It would be great see a detailed network diagram with configuration files of the devices. I understand they need to keep the system secure and not sharing details helps. If there are 9 VLANs (why 9 with 6 robots?), it should be easy to guarantee every team 100Mbs of bandwidth. The cRIO is 100Mbs plus maybe another 1Mbs for the camera stream. What do the 6 bridged radios connect to? I looked once and it wasn't a DLINK, but can't remember what it is. This shuold be a business/enterprise class device. There could also be an issue with the queues on the FMS Ethernet hardware, but if it can't handle max 600Mbs of traffic non-blocking, it must be outdated or mis-configured. Depending on frame sizes, a GigE port can start dropping traffic at 600Mbs depending on the quality of the device. Another possibility would be to use secure tunnels instead of VLANs. An IPSec tunnel with 100Mbs guarantee between the robot and the wireless router with the IP traffic receiving the highest priority marking. If they are only dealing with the Layer 2 VLANs, they have no way of guaranteeing the Layer 3 IP traffic. All traffic should also be mirrored to another port so Wireshark or the like can run an offline trace in case there is an issue or challenge. They should be able to determine what every dropped frame/packet is and where it came from. If dropping radios is a issue, I bet it can be traced back to the same issue in all cases.

====

Exercise requirements:
1 > Render the sentence "Another possibility would be to use secure tunnels instead of VLANs." from the post into French.
2 > Summarize the post in two sentences.
3 > Answer these questions from the post, one per line:
(a) How many VLANs does the writer mention?
(b) Which tool is named for running an offline trace?
(c) What does the writer remember about the device the six bridged radios connect to?

Record set:
====

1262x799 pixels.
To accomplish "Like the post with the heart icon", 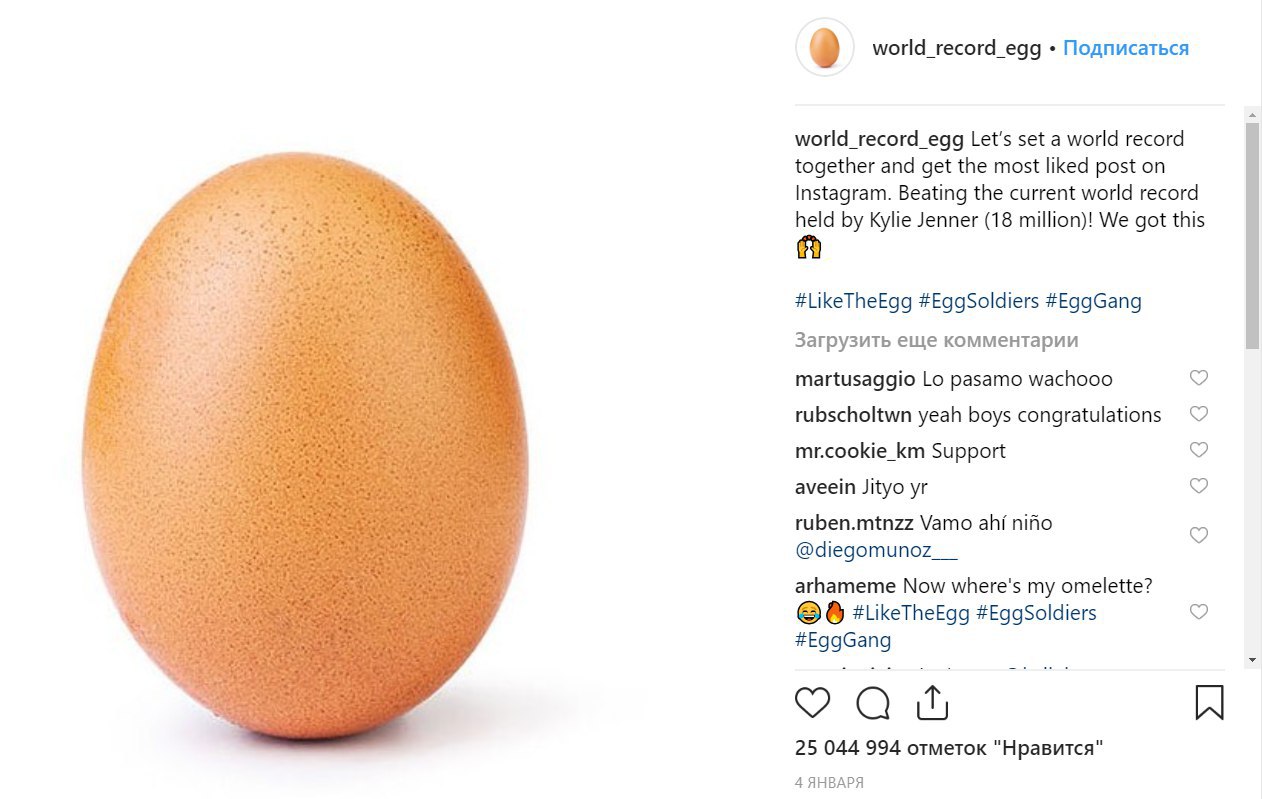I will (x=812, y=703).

====

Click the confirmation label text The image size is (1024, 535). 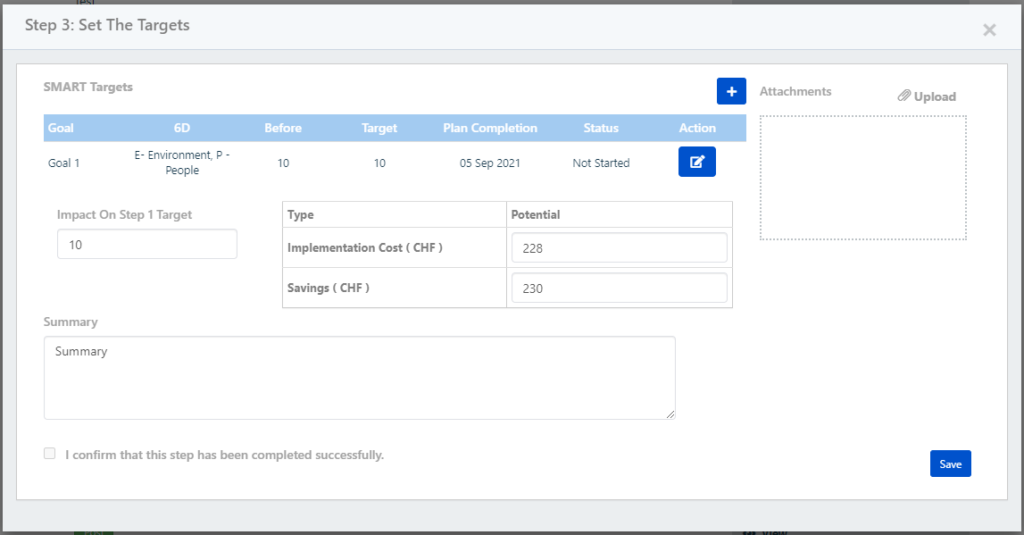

====

Replies:
1 > Une autre possibilité serait d'utiliser des tunnels sécurisés au lieu de VLAN.

2 > The writer asks for a detailed network diagram with device configuration files and argues that guaranteeing every team 100Mbs of bandwidth should be easy, adding that FMS Ethernet hardware unable to handle 600Mbs non-blocking must be outdated or misconfigured. The writer also proposes secure tunnels instead of VLANs and mirroring all traffic to another port for offline tracing, so that every dropped frame or packet can be identified along with its source.

3 >
(a) 9
(b) Wireshark
(c) It was not a DLINK.